I need to get each object for the given date (grouped) and then get the newest one in that day, for example:

[
  {
    name: 'Edward',
    events: '900',
    created_at: '2021-01-20T20:56:42.368+00:00' // date object
  },
  {
    name: 'Robert',
    events: '700',
    created_at: '2021-01-19T15:56:42.368+00:00' // date object
  }
]

I've written a function to try this, but it's giving me the following type of format...

{
  'Tue Jan 19 2021 15:56:42 GMT+0000 (Greenwich Mean Time)': [
    {
      name: 'Robert',
      events: '700',
      created_at: '2021-01-19T15:56:42.368+00:00'
    }
  ]
}

How can I modify my function to achieve the desired results. Where am I going wrong?

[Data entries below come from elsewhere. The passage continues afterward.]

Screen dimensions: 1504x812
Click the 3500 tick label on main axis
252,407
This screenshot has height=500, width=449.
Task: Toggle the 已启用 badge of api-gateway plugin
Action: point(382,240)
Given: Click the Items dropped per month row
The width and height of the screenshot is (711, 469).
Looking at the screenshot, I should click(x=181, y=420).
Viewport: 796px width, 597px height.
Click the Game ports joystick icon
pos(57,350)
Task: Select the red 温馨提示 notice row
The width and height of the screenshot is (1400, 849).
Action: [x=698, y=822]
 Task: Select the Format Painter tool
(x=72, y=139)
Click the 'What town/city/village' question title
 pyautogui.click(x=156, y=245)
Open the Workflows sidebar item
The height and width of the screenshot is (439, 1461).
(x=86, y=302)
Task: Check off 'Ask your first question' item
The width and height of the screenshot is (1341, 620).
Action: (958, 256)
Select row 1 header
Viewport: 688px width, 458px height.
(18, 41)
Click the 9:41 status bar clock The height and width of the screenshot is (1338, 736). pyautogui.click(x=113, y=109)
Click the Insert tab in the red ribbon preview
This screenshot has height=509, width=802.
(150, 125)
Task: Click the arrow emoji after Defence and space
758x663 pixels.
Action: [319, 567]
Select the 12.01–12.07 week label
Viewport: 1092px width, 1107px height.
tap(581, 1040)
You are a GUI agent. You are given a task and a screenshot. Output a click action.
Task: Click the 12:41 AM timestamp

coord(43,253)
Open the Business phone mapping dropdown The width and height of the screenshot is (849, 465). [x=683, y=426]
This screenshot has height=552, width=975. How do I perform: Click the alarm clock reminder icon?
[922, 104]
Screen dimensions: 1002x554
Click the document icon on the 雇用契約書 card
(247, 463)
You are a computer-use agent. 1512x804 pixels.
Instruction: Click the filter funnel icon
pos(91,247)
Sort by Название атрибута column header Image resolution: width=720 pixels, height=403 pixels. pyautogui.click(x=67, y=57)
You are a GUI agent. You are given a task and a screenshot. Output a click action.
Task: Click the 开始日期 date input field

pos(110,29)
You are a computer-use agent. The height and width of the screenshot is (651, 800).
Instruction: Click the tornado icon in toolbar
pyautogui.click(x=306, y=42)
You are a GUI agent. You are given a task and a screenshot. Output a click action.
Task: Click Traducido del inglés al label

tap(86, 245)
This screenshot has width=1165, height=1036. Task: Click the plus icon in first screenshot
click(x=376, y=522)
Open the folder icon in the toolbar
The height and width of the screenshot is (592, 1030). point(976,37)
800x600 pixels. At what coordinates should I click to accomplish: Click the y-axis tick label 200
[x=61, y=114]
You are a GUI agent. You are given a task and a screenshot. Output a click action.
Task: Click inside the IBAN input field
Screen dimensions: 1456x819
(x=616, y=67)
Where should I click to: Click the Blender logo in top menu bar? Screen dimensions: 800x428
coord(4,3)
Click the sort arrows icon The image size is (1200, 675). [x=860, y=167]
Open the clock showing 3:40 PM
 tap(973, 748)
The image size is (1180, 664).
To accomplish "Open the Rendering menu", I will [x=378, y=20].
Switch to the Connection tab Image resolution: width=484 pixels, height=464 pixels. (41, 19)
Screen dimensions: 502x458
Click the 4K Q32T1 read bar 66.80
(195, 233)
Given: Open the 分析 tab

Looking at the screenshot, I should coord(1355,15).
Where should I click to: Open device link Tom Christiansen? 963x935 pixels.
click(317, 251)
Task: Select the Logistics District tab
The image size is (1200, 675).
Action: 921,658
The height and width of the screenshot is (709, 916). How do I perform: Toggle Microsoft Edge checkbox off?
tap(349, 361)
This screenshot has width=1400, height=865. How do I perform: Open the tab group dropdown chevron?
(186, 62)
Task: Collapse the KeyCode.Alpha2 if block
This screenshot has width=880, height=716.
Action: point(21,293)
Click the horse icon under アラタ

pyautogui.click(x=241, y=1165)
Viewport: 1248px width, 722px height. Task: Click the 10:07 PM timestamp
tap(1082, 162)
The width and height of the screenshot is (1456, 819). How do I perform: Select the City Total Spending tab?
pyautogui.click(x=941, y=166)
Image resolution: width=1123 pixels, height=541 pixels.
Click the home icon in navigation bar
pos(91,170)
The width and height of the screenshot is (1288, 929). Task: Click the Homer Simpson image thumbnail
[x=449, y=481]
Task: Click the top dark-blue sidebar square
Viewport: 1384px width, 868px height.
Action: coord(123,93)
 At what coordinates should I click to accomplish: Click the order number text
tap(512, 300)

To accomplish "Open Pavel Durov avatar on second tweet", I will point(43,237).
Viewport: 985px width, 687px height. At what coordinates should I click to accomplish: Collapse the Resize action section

function groupDataBeyondDaily (data, key = 'created_at') {
  const group = data.reduce((r, a) => {
    r[a.created_at] = [...r[a.created_at] || [], a]
    return r
  }, {})

  return group;
}
2
  • Okay... but that doesn't answer all of my question :) "I need to get each object for the given date (grouped) and then get the newest one in that day, for example" Commented Jan 22, 2021 at 14:32
  • Can you please provide an example on how the result data should look like? Do you want a group by date whereas each group only holds the most recent value or do you want to group by date for all values and then filter it afterwards? And which grouping criterion do you need? Is by date sufficient or do you need date and hour? Commented Jan 22, 2021 at 15:05

1 Answer 1

1

You are currently grouping them by the date strings stored in the created_at property, but you need to be grouping them by date and then comparing time of day separately.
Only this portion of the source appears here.